L'attività estrattiva ha sempre diviso l'opinione pubblica in fautori e contrari, molti considerano particolarmente scenografiche le nostre cave anche se probabilmente non tutti hanno immaginato questi squarci maestosi come affascinanti palcoscenici. In realtà la natura di questi luoghi è stata per noi, e per gli artisti ospitati in questa prima edizione, fonte di forte ispirazione creativa. Senza farci troppo spaventare dalle difficoltà organizzative e logistiche, (forse anche per questo il Festival non ha eguali) il nostro intento è stato quello di creare una serie di eventi di assoluta qualità e di incastonarli in una cornice scenica veramente speciale che li renderà assolutamente unici; speriamo che l'emozione vi colga davanti ai colori e ai disegni della pietra; entrare in questi teatri naturali è un'esperienza che intimamente ci ricongiunge con la materia e con la sua imponente forza La scelta di offrire una programmazione eterogenea è scaturita proprio delle enormi potenzialità degli spazi, sicuri che ogni linguaggio, ogni forma artistica potesse trovare nuova linfa creativa poetica o spettacolare perchè inserita in un contesto così speciale.

Poi c'è il tema, sempre attuale, della riqualificazione ambientale, così come il dibattito sul futuro delle cave dismesse.

Il Festival può essere inteso come un contributo alla riflessione: potrebbe rappresentare una risposta, sicuramente alternativa, alle tante ipotizzabili; con questo progetto vorremmo riavvicinare il pubblico locale e straniero a questi luoghi attraverso un' esperienza significativa ed emozionante. Negli anni i nostri laghi e le valli circostanti hanno ospitato milioni di turisti che da sempre apprezzano le bellezze naturalistiche ed architettoniche del territorio; offrire una programmazione artistica che abbracci questi valori autoctoni come parte integrante dello spettacolo, ci è sembrata un' interessante opportunità.
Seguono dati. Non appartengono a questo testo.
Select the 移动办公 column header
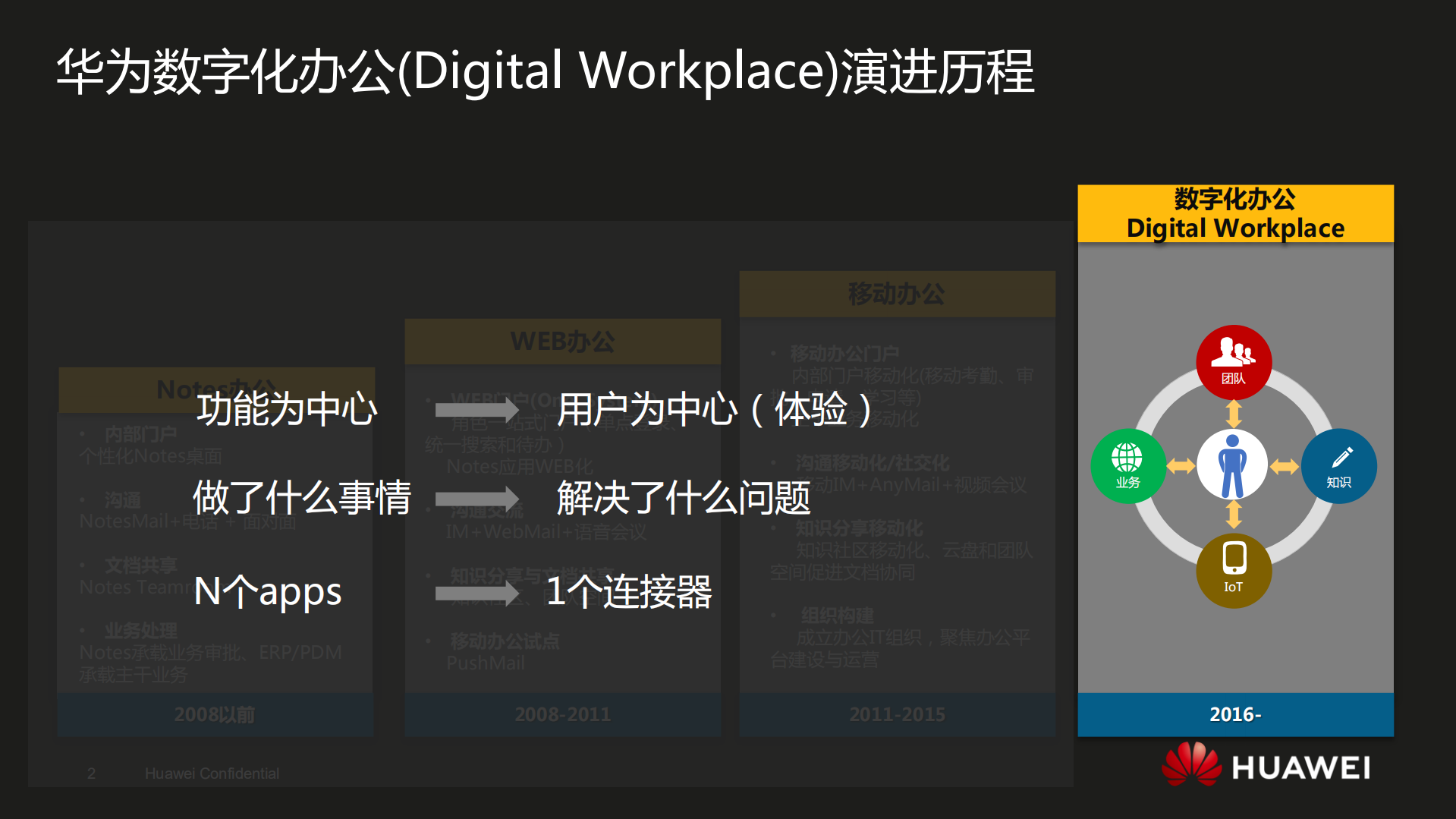Screen dimensions: 1456x819 click(896, 294)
Così negli affascinanti scenari delle cave, abbiamo pensato ad un Festival che racchiudesse musica, danza e teatro, un Festival di qualità che abbracci l'intero territorio unendo sponde e valli.



PROGRAMMAZIONE


Sabato 7 luglio Cava Natural Stone - Cover

Comune di Mergozzo Mergozzo

Ore 21.30 –

Ingressi: primo settore 35 euro

secondo settore 15 euro

* MUSICAL:

CATS on the Stone

Omaggio al celebre musical di Andrew Lloyd Webber, divenuto famoso in tutto il mondo anche grazie al brano "Memory" .

Una magica favola teatrale realizzata con un cast nato dalla collaborazione tra le più importanti realtà artistiche del territorio e la partecipazione di ospiti internazionali Un allestimento assolutamente unico all'interno di uno spazio scenico affascinante e maestoso. Un cast composto da cantanti, ballerini, attori e rocciatori che prenderanno possesso delle pareti di granito bianco animando l'imponente anfiteatro naturale in tutti i suoi spazi.
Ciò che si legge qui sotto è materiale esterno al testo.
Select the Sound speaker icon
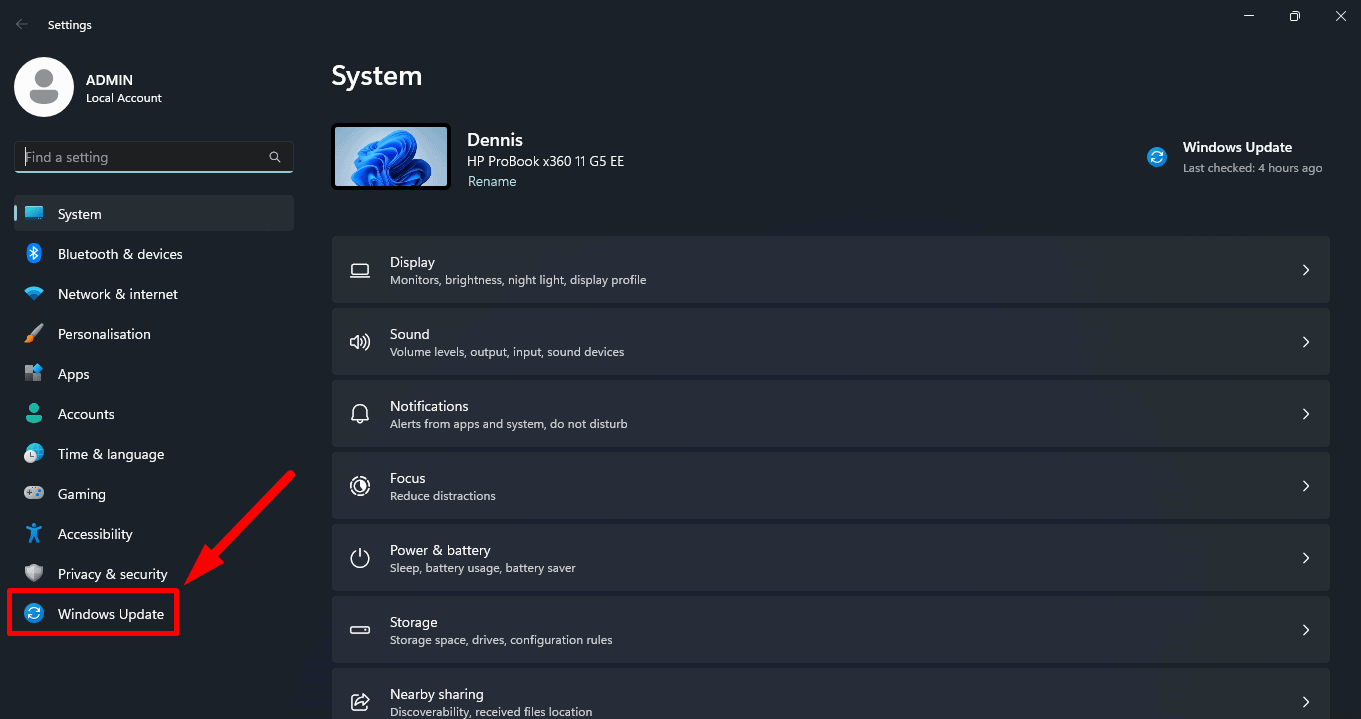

Venerdì 13 luglio Cava Moro Serizzo

Comune di Crodo

Ore 21.30

Ingresso: 15 euro

CONCERTO JAZZ KENNY WHEELER: Music for Large Ensemble

SPECIAL GUEST: JOHN TAYLOR (Pianoforte) & DIANA TORTO (voce)
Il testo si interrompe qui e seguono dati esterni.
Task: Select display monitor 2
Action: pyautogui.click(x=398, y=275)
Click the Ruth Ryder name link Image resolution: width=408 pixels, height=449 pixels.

and the Colours Jazz Orchestra diretta da Massimo Morganti


Nel jazz degli ultimi 40 anni la voce di Kenny Wheeler è sicuramente una delle più inconfondibili e delle più originali sia a livello strumentale sia a livello compositivo: nato a Toronto nel 1930 ma residente a Londra fin dal 1952 Kenny Wheeler è stato sin da subito uno degli esponenti di punta della cosiddetta generazione cresciuta attorno alla fine degli anni '60 e gli inizi degli anni '70 e identificata come la prima e vera risposta da parte del jazz europeo a un fenomeno che sino a quel momento era stato prevalentemente di matrice americana (o per essere più precisi neroamericana). Incredibile la lista dei musicisti con cui il grande trombettista anglo-canadese ha collaborato: Keith Jarrett, Jan Garbarek, Dave Holland, Anthony Braxton, ecc per giungere sino all'altro grande ospite di questa sera: John Taylor, che per la prima volta si esibisce in Italia assieme a Wheeler in un progetto orchestrale; Taylor, pianista per eccellenza di Wheeler nell'arco di oltre trenta anni di collaborazioni con lui ha saputo sviluppare uno stile altrettanto personale e dal suono inconfondibile che si amalgama perfettamente con le composizioni dell'amico e mentore, come egli stesso ama definire il più anziano collega.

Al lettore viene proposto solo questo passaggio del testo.